* EXERCISE DETAILS *
Although the listing below holds pictures, reproduce only its lines from the one containing "This screenshot has width=1409, height=676." through the last, exactly and without them.

◇ ◇ ◇ ◇ ◇

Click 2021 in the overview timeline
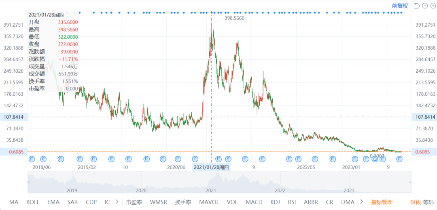The image size is (437, 210). pyautogui.click(x=210, y=190)
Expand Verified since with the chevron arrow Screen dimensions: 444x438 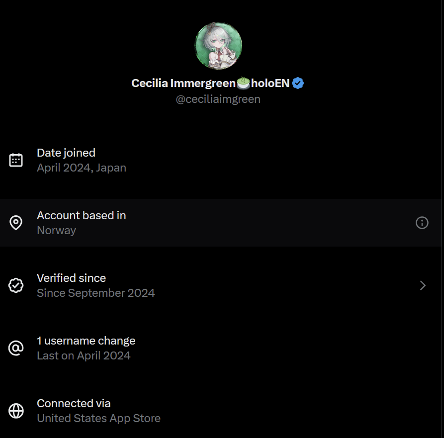pos(423,285)
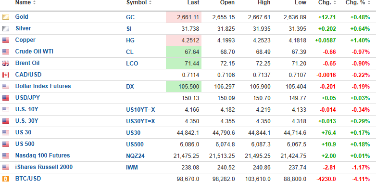Image resolution: width=376 pixels, height=182 pixels.
Task: Click the Bitcoin icon beside BTC/USD
Action: click(x=6, y=179)
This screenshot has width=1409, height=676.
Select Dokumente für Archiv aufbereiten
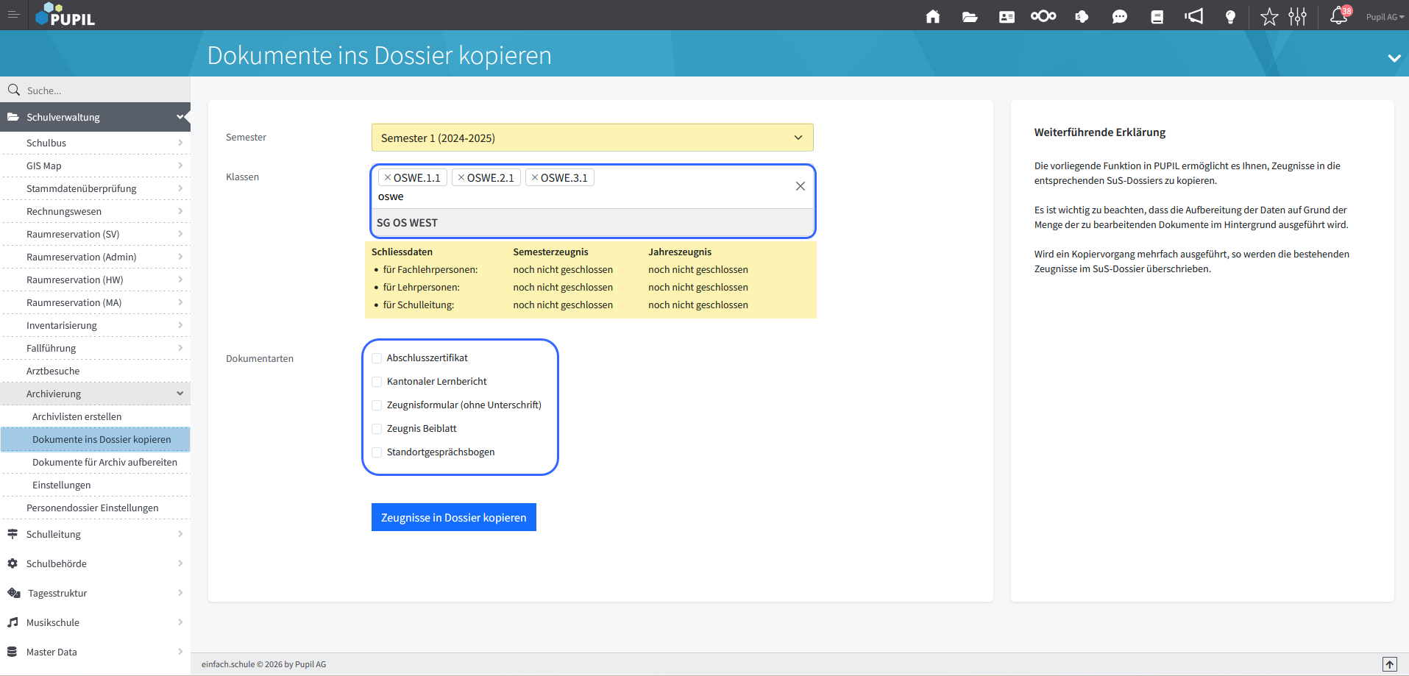click(x=104, y=462)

◇ ◇ ◇ ◇ ◇

* YOUR SOLUTION *
This screenshot has width=1409, height=676.
Select Dokumente für Archiv aufbereiten
click(x=104, y=462)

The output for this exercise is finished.